Well, this is a tricky point. As you must know, Rand herself was quite
hostile towards post-structuralism in particular, and I'm fairly certain
that political postmodernism, at the very least, wouldn't sit well with
her, though I can't recall her writing anything in particular about the
postmodernists herself. On the other hand, she was also quite hostile
towards libertarians, a position which I find puzzling to say the least.

As for hermeneutics, as I seem to recall, one of its central ideas was
that supposedly contradictory elements within a text would coalesce into a
meaning by virtue of the fact that they contradict. Depending on which
hemeneutic school you're addressing, this is either a restatement of
Rand's flavor of the Aristotelian principle of non-contradiction or its
very antithesis. Is hermeneutics trying to say that the contradictions
never truly existed, or that they are able to agree despite the fact that
they contradict? Different writers have answered this question
differently; I think most modern academics would agree more with the
latter than the former, and that Rand would disagree passionately.

Anyway, I don't assert that poststructuralists are lying to try to get
themselves better funding; rather that they may simply be wrong. :)

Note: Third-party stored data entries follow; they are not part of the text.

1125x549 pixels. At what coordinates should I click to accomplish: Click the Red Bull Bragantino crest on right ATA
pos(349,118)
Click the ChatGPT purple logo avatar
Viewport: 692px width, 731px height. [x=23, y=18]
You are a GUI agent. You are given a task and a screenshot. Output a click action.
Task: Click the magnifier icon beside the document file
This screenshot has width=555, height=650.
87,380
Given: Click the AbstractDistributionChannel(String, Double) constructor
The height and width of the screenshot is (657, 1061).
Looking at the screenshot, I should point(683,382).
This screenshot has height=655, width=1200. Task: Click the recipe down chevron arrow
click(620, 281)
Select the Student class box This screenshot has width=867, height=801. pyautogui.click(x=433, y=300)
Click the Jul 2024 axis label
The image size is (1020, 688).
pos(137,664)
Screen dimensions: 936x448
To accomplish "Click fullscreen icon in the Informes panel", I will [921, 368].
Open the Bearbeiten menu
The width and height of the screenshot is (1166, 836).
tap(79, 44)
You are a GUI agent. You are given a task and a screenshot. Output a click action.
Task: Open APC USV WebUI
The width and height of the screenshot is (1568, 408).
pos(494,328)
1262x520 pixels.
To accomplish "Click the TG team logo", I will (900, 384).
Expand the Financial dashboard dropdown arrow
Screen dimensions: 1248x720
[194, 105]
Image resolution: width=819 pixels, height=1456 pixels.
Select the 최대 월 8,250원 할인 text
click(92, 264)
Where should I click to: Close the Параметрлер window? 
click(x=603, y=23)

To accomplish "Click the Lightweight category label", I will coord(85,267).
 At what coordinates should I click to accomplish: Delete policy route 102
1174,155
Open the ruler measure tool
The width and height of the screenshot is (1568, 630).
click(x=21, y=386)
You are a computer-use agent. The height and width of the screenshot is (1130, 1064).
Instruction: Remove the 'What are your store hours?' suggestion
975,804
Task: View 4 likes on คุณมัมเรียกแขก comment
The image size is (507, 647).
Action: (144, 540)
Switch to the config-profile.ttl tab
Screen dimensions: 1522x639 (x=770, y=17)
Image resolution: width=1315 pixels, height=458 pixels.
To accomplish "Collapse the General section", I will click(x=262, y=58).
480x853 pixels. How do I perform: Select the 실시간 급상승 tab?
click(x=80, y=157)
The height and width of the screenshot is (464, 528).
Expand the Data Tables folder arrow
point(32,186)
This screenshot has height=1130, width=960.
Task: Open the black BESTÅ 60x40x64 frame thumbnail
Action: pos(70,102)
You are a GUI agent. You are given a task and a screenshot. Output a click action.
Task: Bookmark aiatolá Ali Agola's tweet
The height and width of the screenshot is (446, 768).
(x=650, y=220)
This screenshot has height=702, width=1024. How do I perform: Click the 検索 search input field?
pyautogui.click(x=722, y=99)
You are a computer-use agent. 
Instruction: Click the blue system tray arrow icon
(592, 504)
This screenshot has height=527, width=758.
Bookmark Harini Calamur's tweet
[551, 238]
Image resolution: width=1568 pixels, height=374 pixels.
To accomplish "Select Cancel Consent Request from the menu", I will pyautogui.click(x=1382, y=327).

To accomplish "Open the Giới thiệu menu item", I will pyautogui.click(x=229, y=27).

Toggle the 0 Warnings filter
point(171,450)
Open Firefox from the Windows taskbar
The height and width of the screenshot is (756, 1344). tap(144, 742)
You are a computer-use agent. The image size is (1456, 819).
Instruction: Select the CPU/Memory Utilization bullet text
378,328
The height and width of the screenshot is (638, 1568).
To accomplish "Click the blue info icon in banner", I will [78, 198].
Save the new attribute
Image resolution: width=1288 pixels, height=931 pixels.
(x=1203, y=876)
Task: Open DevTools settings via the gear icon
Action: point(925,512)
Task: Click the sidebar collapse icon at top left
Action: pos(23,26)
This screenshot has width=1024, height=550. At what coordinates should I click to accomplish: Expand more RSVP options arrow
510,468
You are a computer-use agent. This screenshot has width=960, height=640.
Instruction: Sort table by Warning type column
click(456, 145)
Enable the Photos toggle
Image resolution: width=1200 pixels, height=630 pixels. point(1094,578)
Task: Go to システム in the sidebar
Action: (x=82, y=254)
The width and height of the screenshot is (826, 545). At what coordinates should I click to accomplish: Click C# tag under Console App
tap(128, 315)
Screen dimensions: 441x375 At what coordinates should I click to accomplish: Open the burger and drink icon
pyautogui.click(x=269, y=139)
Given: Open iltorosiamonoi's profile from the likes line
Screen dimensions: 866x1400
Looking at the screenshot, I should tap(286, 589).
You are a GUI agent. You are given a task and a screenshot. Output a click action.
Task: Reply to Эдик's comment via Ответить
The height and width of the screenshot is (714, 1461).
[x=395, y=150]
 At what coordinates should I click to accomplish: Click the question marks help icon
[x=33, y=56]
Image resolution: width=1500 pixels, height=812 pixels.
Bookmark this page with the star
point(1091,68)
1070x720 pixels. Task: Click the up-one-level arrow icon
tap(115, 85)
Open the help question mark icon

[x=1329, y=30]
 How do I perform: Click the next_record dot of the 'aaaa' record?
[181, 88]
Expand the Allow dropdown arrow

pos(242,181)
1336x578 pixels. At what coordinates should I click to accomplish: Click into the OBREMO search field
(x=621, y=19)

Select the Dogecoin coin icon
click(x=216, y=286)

> The thing to do is to look dispassionately at the methods and ideas.
> For example, it seems that Sciabarra is onto something when he says
> Objectivism is dialectical in method -- even if Objectivists don't know
> it. It might disagree with other dialectical philosophies, such as
> Hegelianism and Marxism, but this doesn't change his point. Both
> Newtonian and Einsteinian physics lead to different conclusions
> despite having similar methods.

I'm having a hard time reconciling these ideas in my mind, especially with
respect to individuality vs. collectivism. Applying the dialectic to
politics, as Marx points out, seems to lead us to a certain inevitability
in history. I'm quite certain Rand would disagree with this, emphasizing
instead the role of the individual in historical events. Maybe I'm
looking too much at the philosophy itself rather than its methods, but in
my mind the two seem inseparable.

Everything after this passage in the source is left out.